İstanbul Kent Savunması olarak iki gün boyunca Sur’da bulunduklarını kaydeden Deniz Özgür, ilk gün aralarında İHD ile TMMOB İKK olmak üzere çeşitli kurumları ziyaret ettiklerini ve İHD başkanı Raci Bilici ile görüştüklerini söylüyor. Sur’a dair yapabilecekler konusunda TMMOB’a bağlı meslek odaları şube yöneticileri ile de bir toplantı yaptıklarını belirten Özgür, bu iki gün içinde İstanbul Kent Savunması olarak yaptıklarını şöyle anlatıyor: “İlk gün ayrıca Demokratik Toplum Kongresi’ni ziyaret ettik. Akşam saatlerinde Sur’da mahalle içinde bir açıklama yaptık ve ardından yeryüzü sofrasına katıldık. Sokakları dolaşarak insanlarla görüşmeler yapıp, bunları videoya kaydettik. İkinci gün DTK’nın Sur ve Hasankeyf üzerine düzenlediği tüm günlük bir çalıştay vardı. Bizler de bu çalıştaya katılarak görüşlerimizi paylaştık.”

SAVAŞ VE KENTSEL DÖNÜŞÜM İÇ İÇE

Öte yandan Deniz Özgür, Sur’da yaşanan yıkımın sadece rant politikasıyla değil, devletin Kürtlere karşı yürütmüş olduğu savaş yöntemleriyle de iç içe olduğunu şu sözlerle ifade ediyor: “Devletin Kürt halkı üzerinde çıplak bir şiddet uyguladığı çok açık bir gerçek. Bu anlamda, başta İstanbul’da olmak üzere tüm ülkede uygulanmak istenen kentsel dönüşüm politikaları, bu coğrafyada güvenlik ve savaş politikalarıyla birlikte hayata geçiriliyor. Savaş ve kentsel dönüşüm bir anlamda iç içedir diyebiliriz Kürt illeri için. Başta Sur olmak üzere, son iki yıldır yakılıp yıkılan il ve ilçelerde yapılacak kentsel dönüşüm, esasında Kürtler arasında var olan toplumsallığın, dayanışmacı ilişkilerin, mekanla kurdukları bağların yok edilmesi ve bütün bunların tamamının devlet eliyle şekillendirilmesi üzerine kurulmuş.”

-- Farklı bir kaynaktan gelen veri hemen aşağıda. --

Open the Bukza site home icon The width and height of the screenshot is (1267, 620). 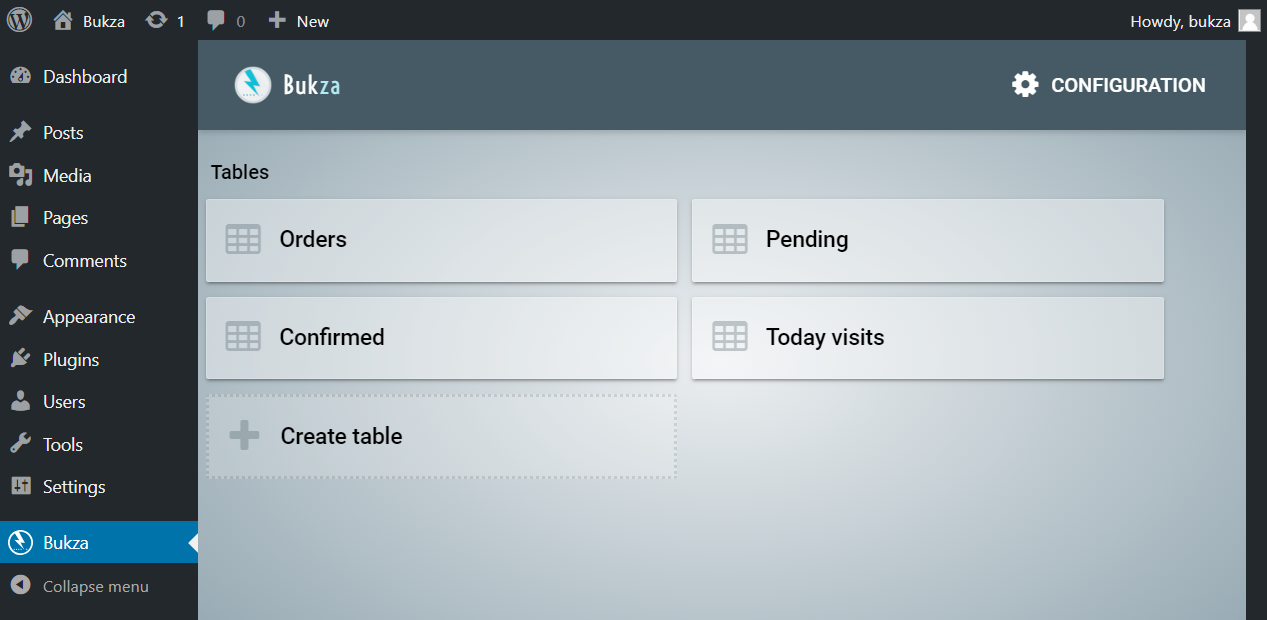pos(63,20)
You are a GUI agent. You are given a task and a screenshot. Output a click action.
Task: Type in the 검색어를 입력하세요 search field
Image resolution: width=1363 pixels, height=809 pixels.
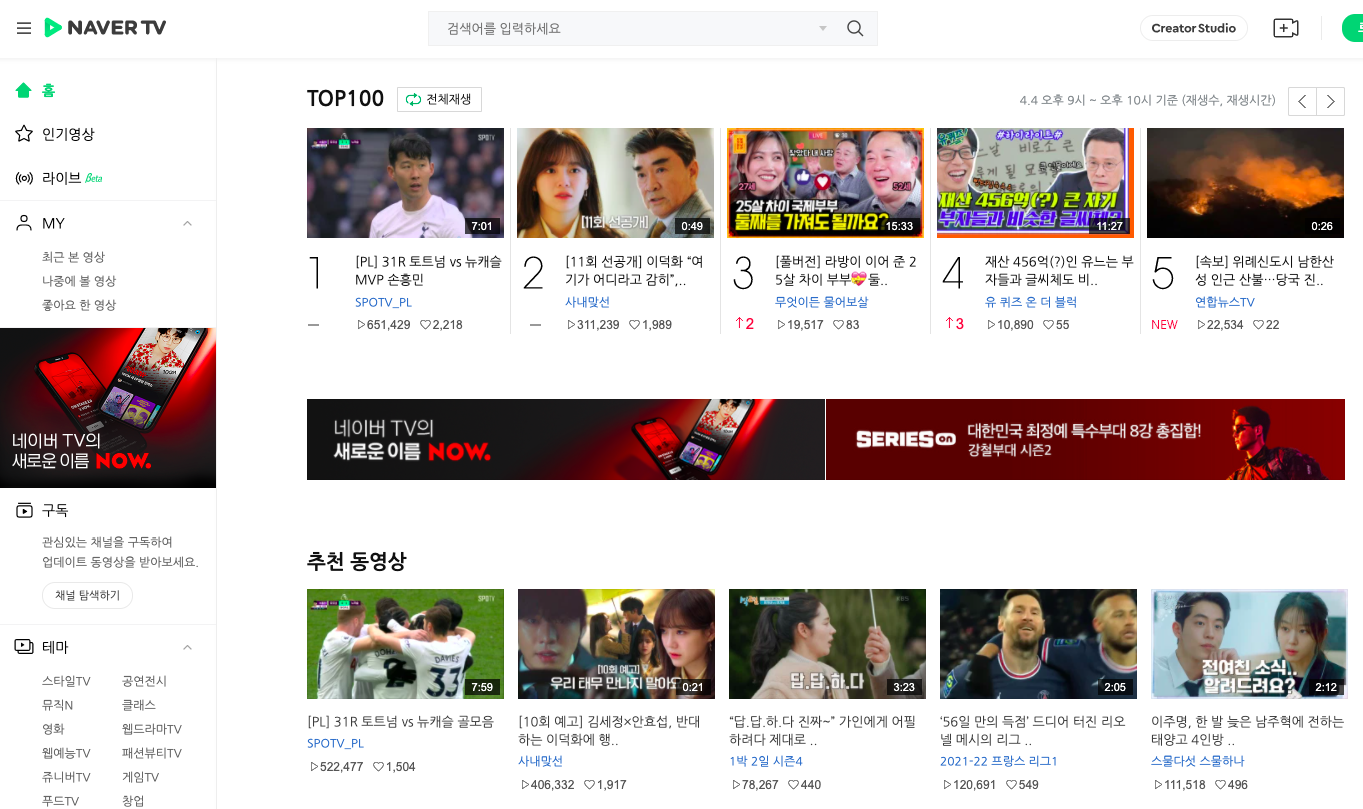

SUR HALKININ MÜCADELESİNİ DUYURACAĞIZ

Sur ve İstanbul arasında bir mücadele hattının kurulup kurulamayacağı sorusunu “Bizim Sur’a giderken de hedefimiz böyle bir bağlantının imkanı üzerine düşünmekti. Oldukça verimli temaslar kurarak döndük. Bizim inandığımız kent ve yaşam savunması, zaten kimlik, dil, din farkı, mesafe uzunluğu dinlemez. Bu anlamda bizim işimiz daha yeni başlıyor” diyerek cevaplayan Deniz Özgür, Sur’da yaşanan dönüşümü daha geniş kitlelere duyurmak için çeşitli medya araçlarını etkin bir şekilde kullanacaklarını da sözlerine ekliyor.